Coach Craig Bellamy and football director Frank Ponissi decided to bring in two external consultants to work with players and coaches to provide support. It's new to the Storm, but it has paid dividends.
"Every year we're looking to where we can find an edge to be better in previous years," Ponissi said. "We make fun of our study trips, but we do – we go with a focus on a specific area, and last year we looked at sports psychology. It's an area we haven't dabbled in at all.
"It's something we've been looking it for years. We first saw it on our first trip with the All Blacks way back in 2010. They've got a particular person on staff, and we were quite impressed."
Not all players use sports psychology, but two keen adopters are Billy Slater and Cooper Cronk. Hugh van Cuylenburg, director of The Resilience Project who has worked with the Storm, says they've benefited from the practice.
"Billy was one of the first people to start practicing," he said.
"He got injured soon after we did a talk at the club. He started practicing gratitude and to pay attention to what he had, rather what he hadn’t."
Van Cuylenburg also said a small act of kindness was incredibly beneficial for Slater, who has continued to practice gratitude.
"During a game day one time, Billy went for a run because he wasn’t playing. He went to a footy club and bought breakfast for them. He said he was still buzzing a month afterward."

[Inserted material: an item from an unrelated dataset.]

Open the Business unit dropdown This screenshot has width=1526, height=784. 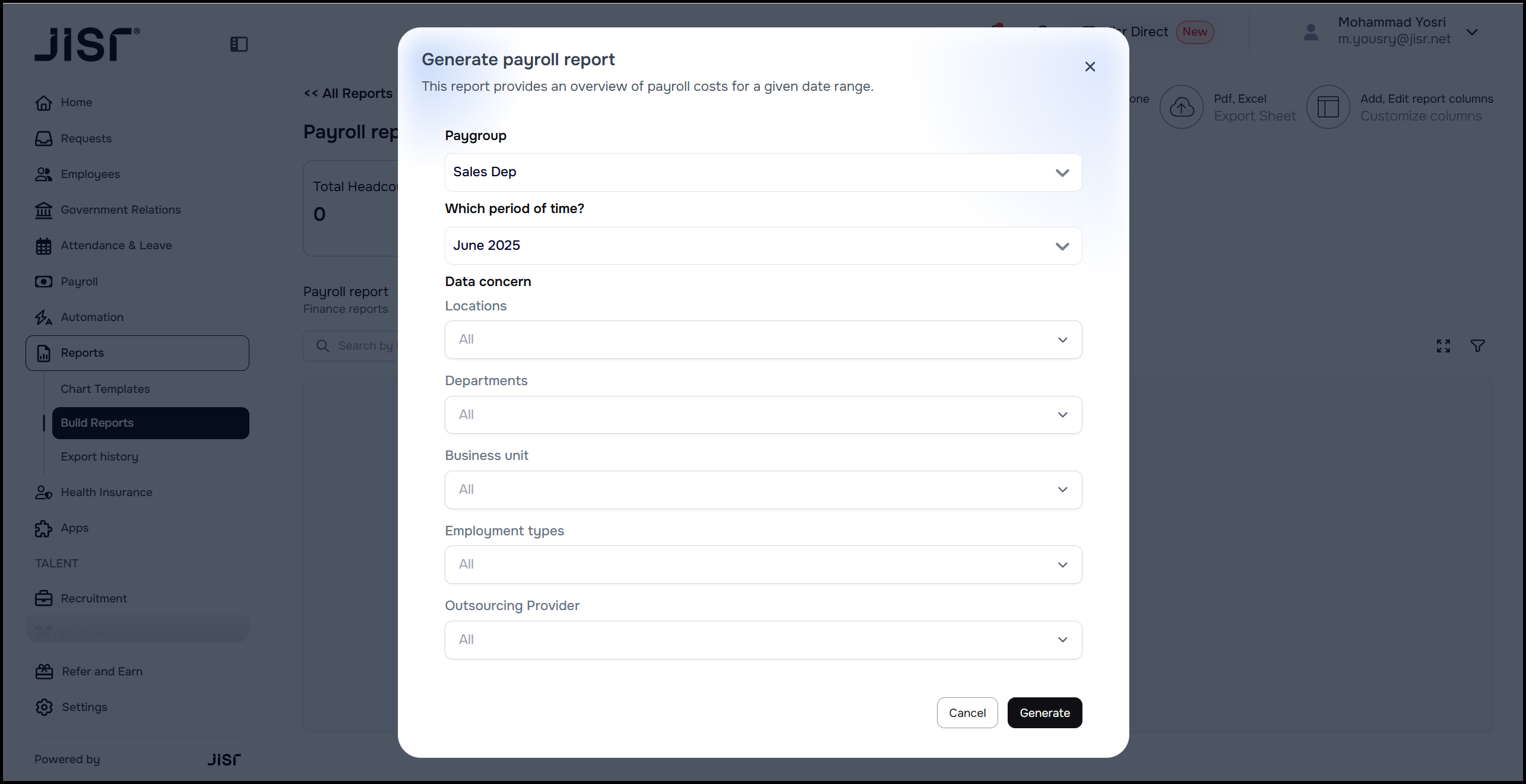point(763,490)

Halfback Cooper Cronk is also big on mindfulness and used it regularly during the 2016 finals series.
"Cooper reached out to me during the finals last year," van Cuylenburg said.
"He said 'I want to do some extra stuff during the finals, is that OK?' So I sent him a message each day about gratitude.
"This stuff makes them play better, but it's mainly about their wellbeing. It does encourage their ability to make good decisions during a game, and in the big moments."